WHAT THE TASK ASKS
What you should write out is every line from the one containing "Новости (282, 121)" to the end of the data, exactly and with nothing else.
:::
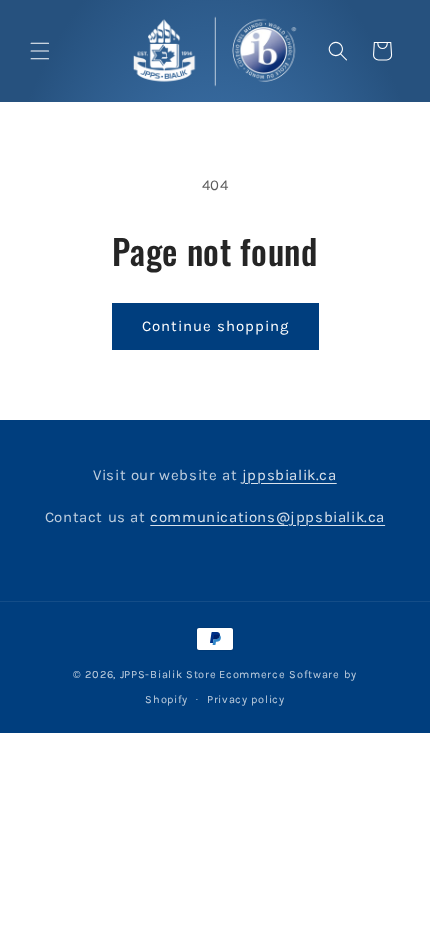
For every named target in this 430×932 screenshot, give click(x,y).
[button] (40, 51)
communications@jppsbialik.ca (267, 517)
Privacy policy (246, 699)
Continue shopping (215, 326)
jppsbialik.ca (289, 475)
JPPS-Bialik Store (168, 674)
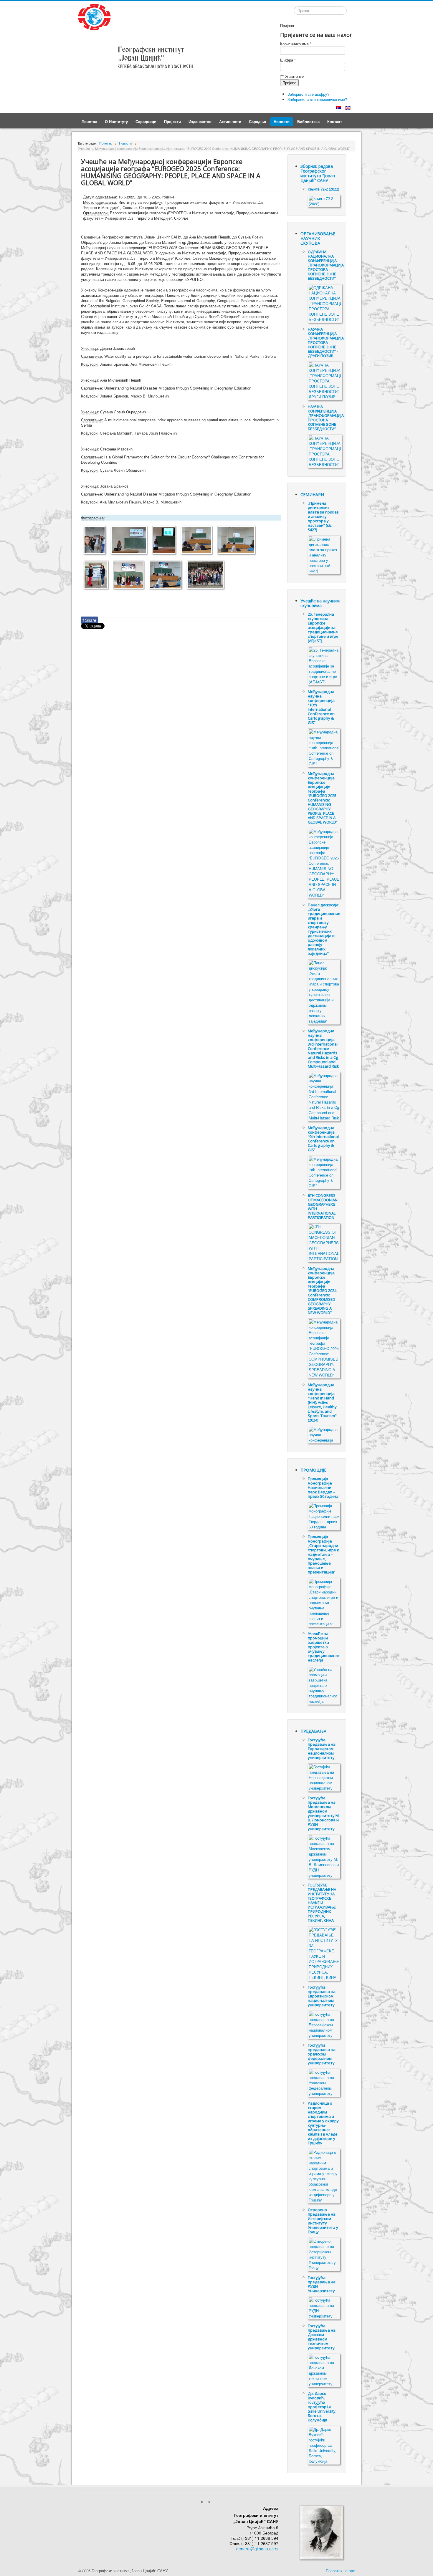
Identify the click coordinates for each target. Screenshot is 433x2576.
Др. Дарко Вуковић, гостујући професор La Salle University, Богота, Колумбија (322, 2407)
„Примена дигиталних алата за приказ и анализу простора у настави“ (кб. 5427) (323, 516)
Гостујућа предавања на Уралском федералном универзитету (322, 2053)
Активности (230, 121)
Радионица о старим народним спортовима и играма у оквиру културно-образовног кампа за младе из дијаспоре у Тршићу (323, 2123)
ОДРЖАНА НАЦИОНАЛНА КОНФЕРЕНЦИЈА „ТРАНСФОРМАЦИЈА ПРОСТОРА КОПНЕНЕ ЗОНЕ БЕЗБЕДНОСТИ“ (326, 265)
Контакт (334, 121)
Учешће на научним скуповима (320, 603)
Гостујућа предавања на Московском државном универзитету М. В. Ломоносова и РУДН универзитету (324, 1813)
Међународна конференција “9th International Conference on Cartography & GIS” (323, 1138)
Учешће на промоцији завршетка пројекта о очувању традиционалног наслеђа (323, 1647)
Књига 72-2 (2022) (323, 189)
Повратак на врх (340, 2570)
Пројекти (172, 121)
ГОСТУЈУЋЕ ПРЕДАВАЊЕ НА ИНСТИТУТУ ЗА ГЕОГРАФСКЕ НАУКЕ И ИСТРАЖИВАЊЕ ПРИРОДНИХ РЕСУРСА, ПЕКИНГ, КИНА (322, 1902)
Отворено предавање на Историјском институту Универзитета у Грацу (323, 2220)
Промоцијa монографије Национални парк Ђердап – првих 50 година (323, 1487)
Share (89, 620)
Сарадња (257, 121)
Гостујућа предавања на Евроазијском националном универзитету (322, 1748)
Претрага (293, 11)
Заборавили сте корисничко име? (317, 99)
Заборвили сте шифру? (308, 94)
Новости (282, 121)
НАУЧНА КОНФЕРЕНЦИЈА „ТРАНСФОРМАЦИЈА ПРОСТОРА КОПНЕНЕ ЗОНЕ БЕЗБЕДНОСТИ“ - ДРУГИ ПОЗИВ (326, 342)
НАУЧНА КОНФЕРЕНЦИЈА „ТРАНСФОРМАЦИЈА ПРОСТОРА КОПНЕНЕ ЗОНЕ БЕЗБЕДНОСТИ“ (326, 417)
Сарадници (145, 121)
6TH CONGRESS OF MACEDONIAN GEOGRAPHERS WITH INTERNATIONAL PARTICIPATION (323, 1206)
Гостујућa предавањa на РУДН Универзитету (322, 2284)
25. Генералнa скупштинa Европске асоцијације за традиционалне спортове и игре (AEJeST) (323, 627)
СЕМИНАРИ (312, 494)
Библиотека (308, 121)
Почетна (89, 121)
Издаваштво (200, 121)
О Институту (116, 121)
:::
WRITTEN RESPONSE
Новости (282, 121)
НАУЧНА КОНФЕРЕНЦИЈА „ТРАНСФОРМАЦИЈА ПРОСТОРА КОПНЕНЕ ЗОНЕ БЕЗБЕДНОСТИ“ - ДРУГИ ПОЗИВ (326, 342)
НАУЧНА КОНФЕРЕНЦИЈА „ТРАНСФОРМАЦИЈА ПРОСТОРА КОПНЕНЕ ЗОНЕ БЕЗБЕДНОСТИ“ (326, 417)
Сарадници (145, 121)
6TH CONGRESS OF MACEDONIAN GEOGRAPHERS WITH INTERNATIONAL PARTICIPATION (323, 1206)
Гостујућa предавањa на РУДН Универзитету (322, 2284)
25. Генералнa скупштинa Европске асоцијације за традиционалне спортове и игре (AEJeST) (323, 627)
СЕМИНАРИ (312, 494)
Библиотека (308, 121)
Почетна (89, 121)
Издаваштво (200, 121)
О Институту (116, 121)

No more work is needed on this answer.